### Complétez ce qui suit
#1 Relevez tous les réalisateurs nommés dans le texte sur Natalie Portman.
#2 Condensez sous forme de liste le paragraphe du texte sur Natalie Portman qui commence par « Née Neta-Lee Hershlag », en conservant ses faits essentiels.

### Texte présenté
----
La douce et délicate Natalie Portman n’est à l’évidence pas si fragile à l’intérieur. « Et voici la liste des nominés, uniquement masculins » a-t-elle lancé avec malice aux Golden Globes lors de l'annonce de la catégorie Meilleur Réalisateur. S’il existe un fil conducteur entre la plupart des personnages qu’elle a interprétés en 24 ans de carrière, c'est qu’ils ont tous un côté sombre, en particulier le rôle explosif de ses débuts en tant qu’enfant assassin dans le film Léon de Luc Besson, alors qu’elle n’était âgée que de 12 ans. À la fin de ses études secondaires, elle était déjà connue pour sa beauté et sa précocité, et venait de jouer la reine Padmé Amidala dans la célèbre « prélogie » Star Wars. Mais elle a ensuite délaissé Hollywood pour Harvard, déclarant effrontément « Peu importe si cela ruine ma carrière, je préfère être intelligente plutôt que star de cinéma ».

Lorsqu’elle a fait son retour à Hollywood, les sollicitations n’ont pas manqué : elle a ainsi été à l’affiche du film Garden State de Zach Braff, puis de Closer, entre adultes consentants réalisé par Mike Nichols, film pour lequel elle a décroché un Golden Globe et sa première nomination aux Oscars. Mais c’est avec son rôle de danseuse étoile psychotique dans le thriller Black Swan de Darren Aronofsky en 2010 qu’elle a rencontré un succès phénoménal et remporté un Golden Globe, un Bafta et un Oscar. Et c’est sans compter le pouvoir qu'elle exerce sur l’industrie de la mode puisqu’elle a fait la une d’innombrables magazines au fil des années et a été choisie en 2010 pour être l’égérie de Christian Dior. Mais pourtant, que savons-nous réellement d’elle ?

Née Neta-Lee Hershlag en 1981 à Jérusalem, elle est l’enfant unique d’un gynécologue et spécialiste de l’infertilité israélien et d’une américaine, qui est aujourd’hui son agent. Sa famille s’est ensuite installée aux États-Unis lorsqu’elle avait 3 ans et la jeune Natalie a grandi à Long Island, dans l’État de New York, dans la petite ville de Syosset. Elle exprime dès l’âge de 10 ans un intérêt sérieux pour le métier de comédienne, mais elle ne fait pas partie de ces enfants acteurs qui regrettent les choix qu’ils ont faits plus jeunes. Et ce que l’on sait de sa vie loin des écrans est assez vague. Elle a organisé en 2002 un réveillon du Nouvel An avec Britney Spears à l’hôtel Hudson de New York ; sa meilleure amie est Jeanine Lobell, la créatrice de Stila Cosmetics ; elle est proche de Kate et Laura Mulleavy, les sœurs qui ont fondé la maison Rodarte ; et elle est apparue dans un clip vidéo de Paul McCartney. Et c’est à peu près là que s’arrête son « côté star ». Jamais une actrice autant couronnée de succès n’était à ce point parvenue à protéger sa vie privée.
----
### Listing présenté
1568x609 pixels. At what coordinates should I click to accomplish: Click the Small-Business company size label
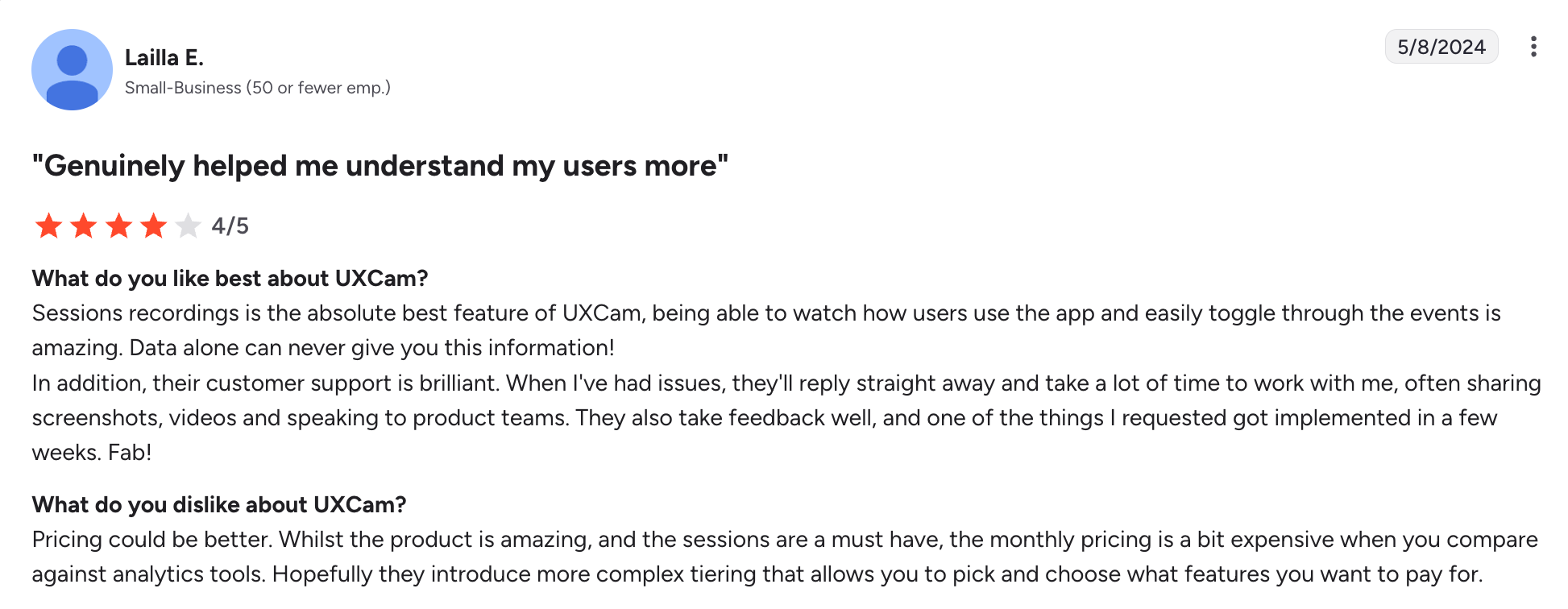click(257, 88)
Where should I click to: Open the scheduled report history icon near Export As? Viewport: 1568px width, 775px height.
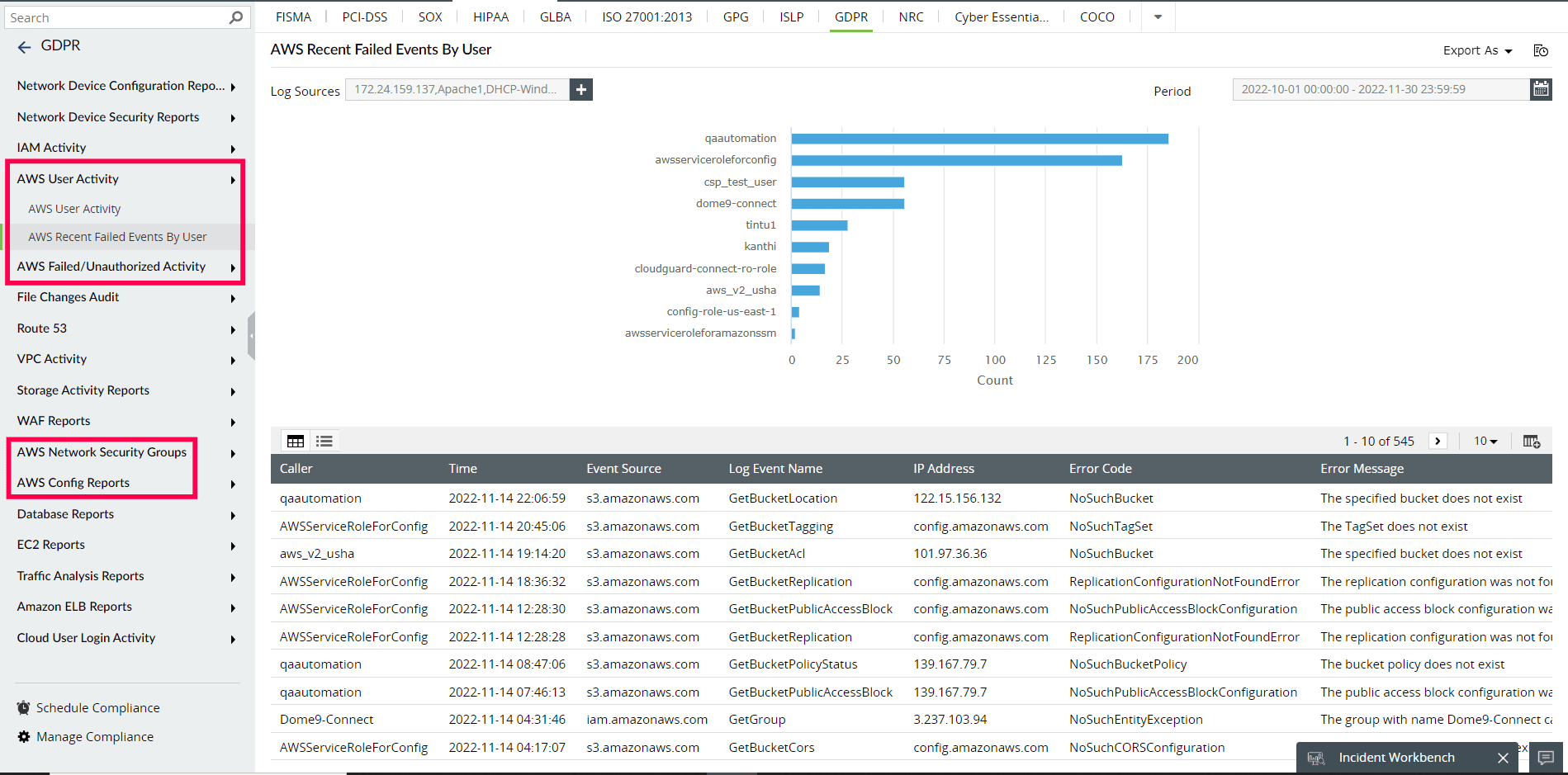[1541, 50]
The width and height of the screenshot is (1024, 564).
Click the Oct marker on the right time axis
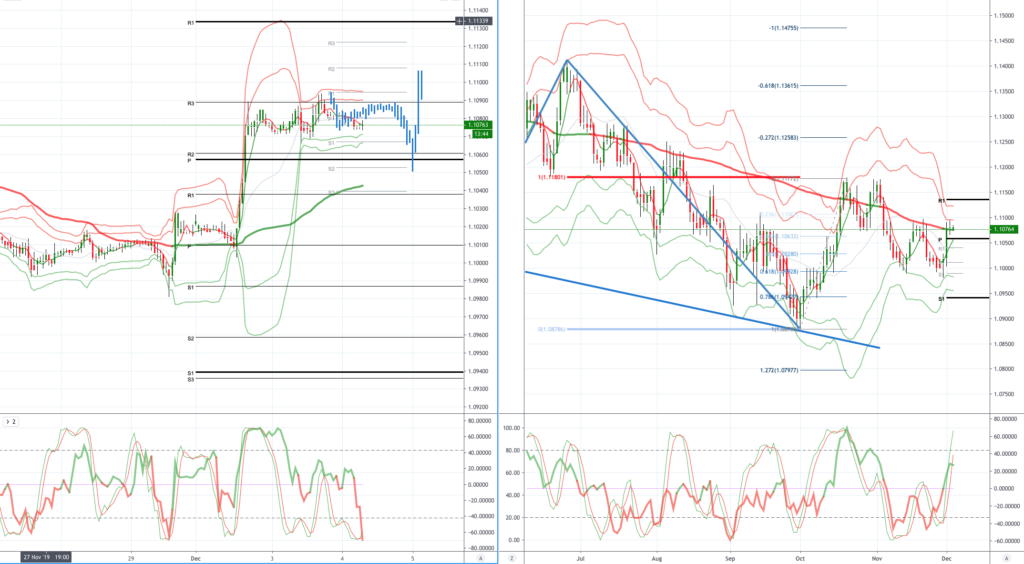[800, 558]
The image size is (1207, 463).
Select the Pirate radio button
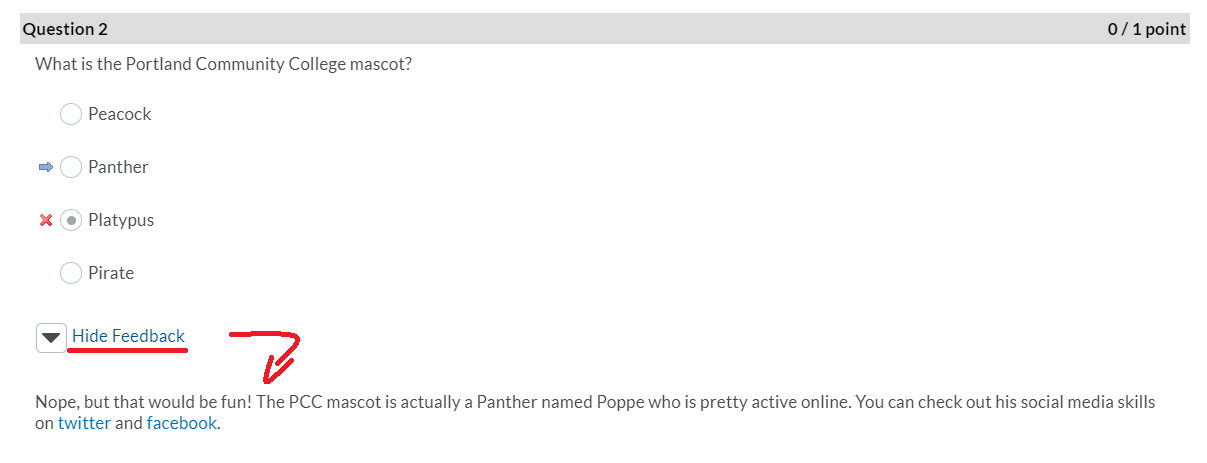point(71,273)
----
### Résultats obtenus
#1 Luc Besson, Zach Braff, Mike Nichols, Darren Aronofsky

#2
- Naissance : Neta-Lee Hershlag, en 1981, à Jérusalem.
- Famille : enfant unique d'un gynécologue et spécialiste de l'infertilité israélien et d'une Américaine, aujourd'hui son agent.
- Enfance : installation aux États-Unis à 3 ans, puis jeunesse à Syosset, à Long Island (État de New York).
- Vocation : intérêt sérieux pour le métier de comédienne dès 10 ans, sans regret de ses choix d'enfant actrice.
- Vie hors des écrans, peu connue :
  - réveillon du Nouvel An 2002 avec Britney Spears à l'hôtel Hudson de New York ;
  - meilleure amie : Jeanine Lobell, créatrice de Stila Cosmetics ;
  - proche de Kate et Laura Mulleavy, fondatrices de Rodarte ;
  - apparition dans un clip de Paul McCartney.
- Bilan : jamais une actrice aussi couronnée de succès n'avait autant protégé sa vie privée.